Remakes: Experiments in Repetition and Difference (UG/GRAD)
From Hollywood blockbusters to the re-packaging of old films in new formats, practices of re-making have been crucial to the history of moving images since the first cinematic experiments with found footage in the 1920s.  This course will focus on processes of revision and reinterpretation as we explore the variety of ways in which repetition can be used to create difference.  Beginning with found footage exercises, students will complete three short assignments and a longer final project over the course of the semester. Students will be encouraged to experiment with narrative and non-narrative material.  Special attention will be given to the ways in which presenting the same material in different formats provides an opportunity to address different audiences.

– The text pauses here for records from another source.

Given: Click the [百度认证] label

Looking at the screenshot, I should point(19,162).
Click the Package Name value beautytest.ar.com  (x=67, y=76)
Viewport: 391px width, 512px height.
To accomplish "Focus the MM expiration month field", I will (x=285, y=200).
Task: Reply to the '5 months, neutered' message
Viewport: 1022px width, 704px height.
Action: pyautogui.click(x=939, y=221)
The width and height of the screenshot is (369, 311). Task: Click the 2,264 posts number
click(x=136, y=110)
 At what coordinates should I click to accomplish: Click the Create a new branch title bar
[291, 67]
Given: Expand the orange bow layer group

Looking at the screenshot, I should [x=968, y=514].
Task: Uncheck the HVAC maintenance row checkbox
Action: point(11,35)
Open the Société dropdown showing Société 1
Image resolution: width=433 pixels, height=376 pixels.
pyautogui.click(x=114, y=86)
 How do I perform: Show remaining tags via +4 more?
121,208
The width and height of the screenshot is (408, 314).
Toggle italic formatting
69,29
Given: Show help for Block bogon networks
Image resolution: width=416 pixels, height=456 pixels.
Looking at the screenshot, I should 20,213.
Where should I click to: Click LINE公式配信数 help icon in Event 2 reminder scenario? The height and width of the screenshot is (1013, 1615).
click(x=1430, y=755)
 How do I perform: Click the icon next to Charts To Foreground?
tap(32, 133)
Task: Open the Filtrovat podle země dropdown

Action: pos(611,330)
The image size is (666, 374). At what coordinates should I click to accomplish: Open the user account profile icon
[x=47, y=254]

Students who are interested in re-working previous pieces are encouraged to take this course as we will think about how remaking provides a model for critical practice.

UNDERGRADUATE COURSES

Introduction to Media Study and Analysis

An introduction to the key forms that constitute media in modern culture: photography, film, recorded sound, print, television, video, and new media. This course will expose students to a range of critical accounts of different media – considering media as representational forms as well as aesthetic, social, and/or political practices.  We will examine both the material components that define various media and the historical and social functions that they serve.  Lectures, screenings, and discussions will be structured by major theoretical concepts and approaches drawn from the disciplines of film and media studies, critical theory, and cultural studies.  This course will provide a solid theoretical foundation for all forms of media study – including both production and analysis.  Syllabus

GRADUATE SEMINARS
Documentary Practices in an Expanding Field 
How does documentary practice change in relation to different modes of production and formats for exhibition and distribution? This course will examine the history of documentary studies and practice in light of recent challenges posed to the basic assumptions about image production that takes “the real” as its object.  Topics will include: the proliferation of documentary forms on the Internet, digital technology’s role in the creation of new forms of witnessing and surveillance, shifts in notions of “the real” and medium specificity, the function of documentary guarantees, and the prevalence of documentary forms in the gallery and museums.  New media and documentary theory as well as recent considerations of the cinematic in contemporary art will be central to this course.  Course requirements will include a 10-page mid-term paper and a final project or paper.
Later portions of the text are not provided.